Fig. 4 shows representative Western blots of FGF-1 and FGF-2 crosslinked with BS3 across a range of protein concentrations at an optimal protein/heparin ratio of 10:1. It can be seen that the amount of oligomer increases with increasing initial FGF concentration in both blots. However, it also can be seen that FGF-1 oligomers above dimers are not observed at any concentration, even with overstaining. This finding stands in contradiction to the prediction of FGF-1 aggregation above dimers by Mach et al. (12). In the FGF-2 blot, oligomers are observed up to tetramers at a concentration of 180 μM.

Figure 4.

Figure 4

Representative blots of (a) FGF-1 or (c) FGF-2 crosslinking reactions. (b) Gel showing the purity of the uncrosslinked monomer of FGF-1 and FGF-2 (left and right, respectively). (a and c) The protein/heparin ratio was held constant at 10:1. Concentrations of FGF-1 in a are 240, 180, 120, 60, and 30 μM, left to right. For FGF-2 in c, the concentrations crosslinked are 30, 60, 120, and 180 μM, left to right. The blot of FGF-1 is overstained to demonstrate the clear lack of higher-order oligomers in the crosslinked products.

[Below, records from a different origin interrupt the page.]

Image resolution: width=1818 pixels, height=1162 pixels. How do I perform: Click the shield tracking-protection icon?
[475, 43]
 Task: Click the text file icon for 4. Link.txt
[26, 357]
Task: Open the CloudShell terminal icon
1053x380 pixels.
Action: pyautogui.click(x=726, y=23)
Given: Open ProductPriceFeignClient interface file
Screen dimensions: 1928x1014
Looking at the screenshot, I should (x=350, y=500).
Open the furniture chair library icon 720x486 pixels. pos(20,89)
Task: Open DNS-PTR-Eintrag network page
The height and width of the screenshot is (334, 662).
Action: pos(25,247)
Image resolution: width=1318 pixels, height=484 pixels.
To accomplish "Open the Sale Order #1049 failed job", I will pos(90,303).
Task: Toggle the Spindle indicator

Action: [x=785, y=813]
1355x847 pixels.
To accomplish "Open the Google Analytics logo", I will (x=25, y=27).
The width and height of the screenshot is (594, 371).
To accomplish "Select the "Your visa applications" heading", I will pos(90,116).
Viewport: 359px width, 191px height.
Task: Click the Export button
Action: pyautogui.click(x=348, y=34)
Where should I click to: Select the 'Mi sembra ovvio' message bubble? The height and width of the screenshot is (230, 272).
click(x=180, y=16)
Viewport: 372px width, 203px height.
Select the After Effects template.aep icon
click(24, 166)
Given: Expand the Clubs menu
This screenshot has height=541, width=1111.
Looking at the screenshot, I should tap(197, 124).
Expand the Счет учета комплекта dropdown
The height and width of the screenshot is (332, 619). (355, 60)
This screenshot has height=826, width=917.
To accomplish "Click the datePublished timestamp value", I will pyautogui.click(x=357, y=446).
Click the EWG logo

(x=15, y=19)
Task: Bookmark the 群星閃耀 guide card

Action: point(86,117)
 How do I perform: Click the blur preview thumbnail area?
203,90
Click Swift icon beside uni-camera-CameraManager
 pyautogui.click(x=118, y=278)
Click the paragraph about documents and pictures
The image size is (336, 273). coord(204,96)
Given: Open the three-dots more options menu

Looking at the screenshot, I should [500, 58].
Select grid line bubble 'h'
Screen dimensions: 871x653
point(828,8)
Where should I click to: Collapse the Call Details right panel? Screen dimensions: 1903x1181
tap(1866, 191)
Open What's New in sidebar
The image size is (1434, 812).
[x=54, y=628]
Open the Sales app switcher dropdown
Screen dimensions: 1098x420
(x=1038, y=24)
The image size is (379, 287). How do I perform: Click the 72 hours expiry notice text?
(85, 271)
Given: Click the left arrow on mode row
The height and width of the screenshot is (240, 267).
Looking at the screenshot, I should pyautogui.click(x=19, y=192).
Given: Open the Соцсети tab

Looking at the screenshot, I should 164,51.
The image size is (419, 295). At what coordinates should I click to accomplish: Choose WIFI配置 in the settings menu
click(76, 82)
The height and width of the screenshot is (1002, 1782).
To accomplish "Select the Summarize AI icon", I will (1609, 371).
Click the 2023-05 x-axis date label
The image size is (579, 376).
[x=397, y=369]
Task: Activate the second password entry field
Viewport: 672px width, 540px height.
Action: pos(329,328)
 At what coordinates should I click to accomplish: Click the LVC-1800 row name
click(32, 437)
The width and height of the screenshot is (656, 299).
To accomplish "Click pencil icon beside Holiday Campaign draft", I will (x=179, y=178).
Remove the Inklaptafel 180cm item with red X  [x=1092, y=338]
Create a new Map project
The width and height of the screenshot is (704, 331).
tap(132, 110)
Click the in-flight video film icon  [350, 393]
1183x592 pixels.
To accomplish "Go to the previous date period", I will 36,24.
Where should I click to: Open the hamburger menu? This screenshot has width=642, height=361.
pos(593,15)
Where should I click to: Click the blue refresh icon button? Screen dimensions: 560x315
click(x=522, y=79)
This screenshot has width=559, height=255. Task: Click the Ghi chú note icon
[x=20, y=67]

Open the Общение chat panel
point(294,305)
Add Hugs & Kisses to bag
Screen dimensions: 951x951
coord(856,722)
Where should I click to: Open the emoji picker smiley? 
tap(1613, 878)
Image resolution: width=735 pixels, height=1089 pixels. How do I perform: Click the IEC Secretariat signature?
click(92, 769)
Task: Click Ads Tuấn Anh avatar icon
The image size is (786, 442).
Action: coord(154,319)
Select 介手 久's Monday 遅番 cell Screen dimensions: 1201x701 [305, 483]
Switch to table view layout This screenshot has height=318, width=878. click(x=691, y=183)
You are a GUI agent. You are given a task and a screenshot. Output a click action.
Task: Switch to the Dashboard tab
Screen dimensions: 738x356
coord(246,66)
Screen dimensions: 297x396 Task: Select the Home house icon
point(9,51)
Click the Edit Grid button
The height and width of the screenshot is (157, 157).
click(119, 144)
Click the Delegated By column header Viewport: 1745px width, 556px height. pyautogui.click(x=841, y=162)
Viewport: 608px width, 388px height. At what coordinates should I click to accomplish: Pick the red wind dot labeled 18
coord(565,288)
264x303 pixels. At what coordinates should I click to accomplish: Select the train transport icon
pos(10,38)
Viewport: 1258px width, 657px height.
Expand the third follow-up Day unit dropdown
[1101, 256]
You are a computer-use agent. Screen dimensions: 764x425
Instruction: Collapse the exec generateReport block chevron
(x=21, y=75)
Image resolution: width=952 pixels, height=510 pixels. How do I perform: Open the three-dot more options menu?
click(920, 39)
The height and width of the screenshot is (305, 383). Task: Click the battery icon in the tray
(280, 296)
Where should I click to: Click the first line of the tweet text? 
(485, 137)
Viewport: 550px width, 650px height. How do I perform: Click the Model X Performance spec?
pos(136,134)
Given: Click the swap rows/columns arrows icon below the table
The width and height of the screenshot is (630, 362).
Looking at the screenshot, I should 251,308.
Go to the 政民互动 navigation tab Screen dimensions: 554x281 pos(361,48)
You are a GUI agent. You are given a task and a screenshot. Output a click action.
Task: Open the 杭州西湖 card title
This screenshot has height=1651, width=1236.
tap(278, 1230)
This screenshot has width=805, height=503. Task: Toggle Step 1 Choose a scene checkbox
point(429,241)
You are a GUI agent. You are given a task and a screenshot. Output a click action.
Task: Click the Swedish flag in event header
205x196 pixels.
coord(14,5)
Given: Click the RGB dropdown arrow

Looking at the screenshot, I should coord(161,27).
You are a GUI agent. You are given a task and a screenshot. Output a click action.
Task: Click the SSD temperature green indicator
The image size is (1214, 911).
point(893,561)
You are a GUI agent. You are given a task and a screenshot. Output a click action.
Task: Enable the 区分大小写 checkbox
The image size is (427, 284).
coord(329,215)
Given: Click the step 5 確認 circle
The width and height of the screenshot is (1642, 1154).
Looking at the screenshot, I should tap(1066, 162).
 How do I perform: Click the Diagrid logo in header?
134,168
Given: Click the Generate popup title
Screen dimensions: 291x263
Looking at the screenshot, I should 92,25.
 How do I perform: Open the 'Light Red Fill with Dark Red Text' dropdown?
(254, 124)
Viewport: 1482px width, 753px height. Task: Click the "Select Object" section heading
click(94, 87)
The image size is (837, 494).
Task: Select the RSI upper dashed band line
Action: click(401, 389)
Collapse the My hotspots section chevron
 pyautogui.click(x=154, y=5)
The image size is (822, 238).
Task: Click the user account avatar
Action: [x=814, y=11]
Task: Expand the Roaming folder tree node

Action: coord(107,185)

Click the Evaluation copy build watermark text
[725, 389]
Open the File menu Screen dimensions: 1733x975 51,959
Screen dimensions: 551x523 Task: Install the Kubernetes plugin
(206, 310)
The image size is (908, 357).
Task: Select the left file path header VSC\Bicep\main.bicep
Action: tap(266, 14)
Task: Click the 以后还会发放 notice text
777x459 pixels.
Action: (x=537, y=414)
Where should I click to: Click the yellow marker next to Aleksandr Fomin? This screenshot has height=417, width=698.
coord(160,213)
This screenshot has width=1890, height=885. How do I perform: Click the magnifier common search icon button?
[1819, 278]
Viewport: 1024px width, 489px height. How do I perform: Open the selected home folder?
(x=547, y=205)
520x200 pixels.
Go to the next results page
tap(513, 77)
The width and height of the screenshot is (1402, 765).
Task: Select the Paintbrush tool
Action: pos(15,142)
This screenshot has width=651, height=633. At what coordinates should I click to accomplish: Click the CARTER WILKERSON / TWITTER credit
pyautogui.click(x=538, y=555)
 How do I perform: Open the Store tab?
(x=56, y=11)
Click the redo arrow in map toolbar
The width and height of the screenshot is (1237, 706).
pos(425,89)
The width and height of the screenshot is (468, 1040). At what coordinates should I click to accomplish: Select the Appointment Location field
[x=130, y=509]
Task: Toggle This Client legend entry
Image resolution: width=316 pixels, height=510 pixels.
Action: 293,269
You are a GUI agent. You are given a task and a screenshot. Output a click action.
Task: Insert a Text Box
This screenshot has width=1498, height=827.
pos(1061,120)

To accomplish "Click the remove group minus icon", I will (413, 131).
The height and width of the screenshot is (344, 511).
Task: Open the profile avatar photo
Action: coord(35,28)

FGF-1 and FGF-2 were crosslinked at various protein concentrations (data not shown), and an association constant (Ka) for this data was calculated. Assuming an isodesmic model, the data can be used to determine C0, C1, and the Ka for oligomerization reaction of FGF-1 and FGF-2. In the case of FGF-1, the fitted Ka is 0.63 ± 0.12 mM−1; for FGF-2 the fitted Ka is 10.6 ± 1.3 mM−1. Thus, FGF-2 forms oligomers with an affinity of roughly 20 times that of FGF-1 in the presence of heparin under the conditions measured here. If an isodesmic model is not assumed for FGF-2 but instead the equilibrium values are calculated individually, they do not shift significantly (data not shown). Furthermore, a plot of the logarithm of mole fraction of polymer vs. the polymer size yields a straight line at each concentration of FGF-2 crosslinked, indicative of the formation of a linear species via interaction at a single, repeating interface (27). This result is consistent with orientation of FGF-2 oligomers along an association interface as found in the MALDI-MS experiments (see also below).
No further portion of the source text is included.